_Direction_: Locate each line in the data below that contains the word "Focus", and copy those lines out.

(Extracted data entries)
↓↓↓

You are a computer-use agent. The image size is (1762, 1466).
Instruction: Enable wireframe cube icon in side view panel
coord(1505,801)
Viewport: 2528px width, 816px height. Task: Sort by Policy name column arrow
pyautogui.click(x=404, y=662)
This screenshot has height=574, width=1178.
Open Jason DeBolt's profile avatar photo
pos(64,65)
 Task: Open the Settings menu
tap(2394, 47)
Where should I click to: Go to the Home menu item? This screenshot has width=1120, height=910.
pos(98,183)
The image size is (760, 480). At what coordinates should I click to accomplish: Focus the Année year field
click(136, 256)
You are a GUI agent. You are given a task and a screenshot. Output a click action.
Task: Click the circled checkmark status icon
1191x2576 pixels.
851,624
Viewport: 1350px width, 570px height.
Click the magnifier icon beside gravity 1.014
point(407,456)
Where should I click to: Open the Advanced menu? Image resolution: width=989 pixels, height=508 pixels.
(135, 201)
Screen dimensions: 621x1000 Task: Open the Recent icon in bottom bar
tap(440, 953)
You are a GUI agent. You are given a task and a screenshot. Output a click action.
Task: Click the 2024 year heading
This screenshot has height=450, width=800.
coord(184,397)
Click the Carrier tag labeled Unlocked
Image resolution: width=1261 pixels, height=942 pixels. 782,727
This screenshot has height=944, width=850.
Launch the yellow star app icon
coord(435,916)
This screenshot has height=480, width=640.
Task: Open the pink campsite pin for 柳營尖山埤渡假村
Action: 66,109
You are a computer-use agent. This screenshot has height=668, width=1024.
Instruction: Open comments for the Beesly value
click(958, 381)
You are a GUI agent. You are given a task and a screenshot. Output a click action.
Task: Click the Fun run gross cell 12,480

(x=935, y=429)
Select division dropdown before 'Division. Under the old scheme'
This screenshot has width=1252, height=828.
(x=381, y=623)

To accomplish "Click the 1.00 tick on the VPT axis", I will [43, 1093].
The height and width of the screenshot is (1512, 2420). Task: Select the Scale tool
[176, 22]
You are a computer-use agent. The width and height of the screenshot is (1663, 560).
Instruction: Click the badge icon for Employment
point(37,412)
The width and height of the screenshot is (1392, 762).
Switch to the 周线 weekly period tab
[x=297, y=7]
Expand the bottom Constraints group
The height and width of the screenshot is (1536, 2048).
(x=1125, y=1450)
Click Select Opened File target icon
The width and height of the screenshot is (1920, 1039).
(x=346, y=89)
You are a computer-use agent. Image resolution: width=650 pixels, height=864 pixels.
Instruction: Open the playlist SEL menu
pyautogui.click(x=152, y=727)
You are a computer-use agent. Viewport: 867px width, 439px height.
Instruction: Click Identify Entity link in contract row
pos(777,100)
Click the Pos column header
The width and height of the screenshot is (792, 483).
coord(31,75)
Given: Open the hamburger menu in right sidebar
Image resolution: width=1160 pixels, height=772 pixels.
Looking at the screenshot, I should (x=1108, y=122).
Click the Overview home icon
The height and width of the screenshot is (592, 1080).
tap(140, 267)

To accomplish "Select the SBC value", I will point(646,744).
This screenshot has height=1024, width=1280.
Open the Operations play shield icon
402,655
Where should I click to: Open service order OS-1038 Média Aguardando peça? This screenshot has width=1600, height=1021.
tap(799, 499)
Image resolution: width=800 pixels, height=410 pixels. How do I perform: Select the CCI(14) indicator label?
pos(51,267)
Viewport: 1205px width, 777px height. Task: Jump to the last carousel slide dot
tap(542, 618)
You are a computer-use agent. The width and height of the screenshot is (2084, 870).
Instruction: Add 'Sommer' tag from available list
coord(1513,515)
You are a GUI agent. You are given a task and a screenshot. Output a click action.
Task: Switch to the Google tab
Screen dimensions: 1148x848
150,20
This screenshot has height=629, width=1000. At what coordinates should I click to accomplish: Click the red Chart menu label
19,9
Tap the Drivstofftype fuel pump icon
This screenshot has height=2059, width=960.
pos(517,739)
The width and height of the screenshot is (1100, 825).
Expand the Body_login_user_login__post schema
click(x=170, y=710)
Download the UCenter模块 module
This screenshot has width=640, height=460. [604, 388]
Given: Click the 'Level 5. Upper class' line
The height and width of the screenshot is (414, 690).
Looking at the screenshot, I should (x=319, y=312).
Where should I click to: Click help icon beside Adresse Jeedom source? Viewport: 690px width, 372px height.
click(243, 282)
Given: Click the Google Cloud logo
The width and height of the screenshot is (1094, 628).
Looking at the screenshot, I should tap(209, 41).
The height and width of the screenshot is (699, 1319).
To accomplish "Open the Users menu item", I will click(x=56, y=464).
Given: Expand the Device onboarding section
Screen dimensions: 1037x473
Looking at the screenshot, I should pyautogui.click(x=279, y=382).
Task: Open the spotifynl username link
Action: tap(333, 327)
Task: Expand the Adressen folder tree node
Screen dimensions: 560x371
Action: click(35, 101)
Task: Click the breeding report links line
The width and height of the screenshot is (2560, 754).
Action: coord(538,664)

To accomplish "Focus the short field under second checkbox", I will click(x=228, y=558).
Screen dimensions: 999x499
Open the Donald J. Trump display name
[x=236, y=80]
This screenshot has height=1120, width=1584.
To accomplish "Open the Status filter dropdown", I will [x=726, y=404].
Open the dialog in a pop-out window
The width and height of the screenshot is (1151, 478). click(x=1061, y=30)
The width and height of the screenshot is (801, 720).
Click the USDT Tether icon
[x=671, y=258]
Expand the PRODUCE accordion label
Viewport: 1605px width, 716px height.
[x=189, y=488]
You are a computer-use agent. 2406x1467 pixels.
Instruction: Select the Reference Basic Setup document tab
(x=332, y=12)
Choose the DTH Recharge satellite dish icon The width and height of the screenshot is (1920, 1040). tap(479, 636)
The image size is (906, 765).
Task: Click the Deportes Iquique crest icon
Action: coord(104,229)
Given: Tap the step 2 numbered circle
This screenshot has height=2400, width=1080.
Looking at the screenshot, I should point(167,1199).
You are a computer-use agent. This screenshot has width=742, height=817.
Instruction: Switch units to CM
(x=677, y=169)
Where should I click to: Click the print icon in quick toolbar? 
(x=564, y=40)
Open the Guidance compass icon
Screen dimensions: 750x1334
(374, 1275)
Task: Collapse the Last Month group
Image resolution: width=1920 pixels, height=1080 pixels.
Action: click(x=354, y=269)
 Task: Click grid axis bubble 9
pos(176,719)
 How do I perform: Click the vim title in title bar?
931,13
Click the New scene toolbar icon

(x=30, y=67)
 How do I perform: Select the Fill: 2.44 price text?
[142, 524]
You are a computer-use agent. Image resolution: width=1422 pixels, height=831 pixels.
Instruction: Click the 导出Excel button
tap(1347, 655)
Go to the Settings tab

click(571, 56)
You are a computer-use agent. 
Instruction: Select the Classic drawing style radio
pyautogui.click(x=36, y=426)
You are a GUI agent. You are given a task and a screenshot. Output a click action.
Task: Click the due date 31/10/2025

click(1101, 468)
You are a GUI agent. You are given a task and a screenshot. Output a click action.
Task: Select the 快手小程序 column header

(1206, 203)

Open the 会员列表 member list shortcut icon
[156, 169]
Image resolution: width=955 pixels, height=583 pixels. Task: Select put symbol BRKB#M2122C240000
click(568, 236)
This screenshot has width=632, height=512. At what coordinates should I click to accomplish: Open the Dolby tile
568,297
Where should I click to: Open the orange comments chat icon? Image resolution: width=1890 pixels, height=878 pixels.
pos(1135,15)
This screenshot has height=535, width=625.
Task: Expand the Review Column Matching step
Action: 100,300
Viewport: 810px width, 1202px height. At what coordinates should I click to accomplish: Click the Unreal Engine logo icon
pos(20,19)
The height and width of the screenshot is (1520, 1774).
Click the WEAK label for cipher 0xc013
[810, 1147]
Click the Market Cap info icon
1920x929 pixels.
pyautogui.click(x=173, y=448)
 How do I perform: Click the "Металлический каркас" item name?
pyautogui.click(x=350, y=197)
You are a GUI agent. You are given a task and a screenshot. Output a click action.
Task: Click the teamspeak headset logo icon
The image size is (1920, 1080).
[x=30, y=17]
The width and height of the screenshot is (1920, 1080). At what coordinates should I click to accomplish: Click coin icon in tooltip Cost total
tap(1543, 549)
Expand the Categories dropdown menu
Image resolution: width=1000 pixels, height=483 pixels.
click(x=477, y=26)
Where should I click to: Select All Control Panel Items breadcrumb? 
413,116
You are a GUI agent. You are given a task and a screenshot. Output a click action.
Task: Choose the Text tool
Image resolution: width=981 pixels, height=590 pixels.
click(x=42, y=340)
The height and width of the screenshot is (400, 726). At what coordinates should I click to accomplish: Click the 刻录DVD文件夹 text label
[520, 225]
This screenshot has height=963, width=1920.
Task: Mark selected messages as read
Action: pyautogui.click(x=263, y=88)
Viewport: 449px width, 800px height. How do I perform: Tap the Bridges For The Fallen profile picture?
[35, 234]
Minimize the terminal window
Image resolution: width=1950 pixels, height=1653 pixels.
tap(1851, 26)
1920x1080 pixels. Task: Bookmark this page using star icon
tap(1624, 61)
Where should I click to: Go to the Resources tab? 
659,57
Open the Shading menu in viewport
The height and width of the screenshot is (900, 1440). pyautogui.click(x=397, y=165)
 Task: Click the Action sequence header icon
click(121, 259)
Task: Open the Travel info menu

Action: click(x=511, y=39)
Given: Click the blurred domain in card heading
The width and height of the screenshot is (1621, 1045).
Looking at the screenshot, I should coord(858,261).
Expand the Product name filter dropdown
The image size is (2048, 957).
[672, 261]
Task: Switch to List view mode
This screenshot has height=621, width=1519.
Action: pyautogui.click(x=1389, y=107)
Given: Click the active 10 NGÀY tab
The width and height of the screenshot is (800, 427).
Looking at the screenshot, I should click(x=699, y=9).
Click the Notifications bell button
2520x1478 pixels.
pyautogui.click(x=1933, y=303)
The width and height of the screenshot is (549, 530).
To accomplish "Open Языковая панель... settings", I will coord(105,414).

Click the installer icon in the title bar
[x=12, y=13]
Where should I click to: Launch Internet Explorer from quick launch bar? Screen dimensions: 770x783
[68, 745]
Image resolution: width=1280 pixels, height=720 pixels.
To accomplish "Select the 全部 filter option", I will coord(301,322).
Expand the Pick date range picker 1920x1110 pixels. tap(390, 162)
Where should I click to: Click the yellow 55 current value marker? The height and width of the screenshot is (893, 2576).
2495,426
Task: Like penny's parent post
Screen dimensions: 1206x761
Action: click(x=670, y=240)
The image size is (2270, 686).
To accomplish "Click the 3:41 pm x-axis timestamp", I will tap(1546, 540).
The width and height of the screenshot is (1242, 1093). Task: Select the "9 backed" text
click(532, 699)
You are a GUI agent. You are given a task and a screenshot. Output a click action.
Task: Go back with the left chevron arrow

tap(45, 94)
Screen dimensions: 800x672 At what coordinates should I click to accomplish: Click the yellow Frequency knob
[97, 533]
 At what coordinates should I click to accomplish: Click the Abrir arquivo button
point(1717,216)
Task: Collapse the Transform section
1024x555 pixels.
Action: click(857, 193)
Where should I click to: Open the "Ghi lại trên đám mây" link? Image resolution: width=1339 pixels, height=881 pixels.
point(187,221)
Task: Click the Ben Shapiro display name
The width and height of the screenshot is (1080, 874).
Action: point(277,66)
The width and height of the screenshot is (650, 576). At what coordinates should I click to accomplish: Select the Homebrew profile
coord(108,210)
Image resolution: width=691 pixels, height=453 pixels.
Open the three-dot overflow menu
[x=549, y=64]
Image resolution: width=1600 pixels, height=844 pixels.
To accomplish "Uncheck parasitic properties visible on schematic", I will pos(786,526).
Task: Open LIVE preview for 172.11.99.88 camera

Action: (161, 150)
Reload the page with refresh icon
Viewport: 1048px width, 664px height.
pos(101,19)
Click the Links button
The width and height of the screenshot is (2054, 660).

↑↑↑

_The reply_:
The image size is (760, 480). At what coordinates should I click to accomplish: Focus the Année year field
To accomplish "Focus the short field under second checkbox", I will click(x=228, y=558).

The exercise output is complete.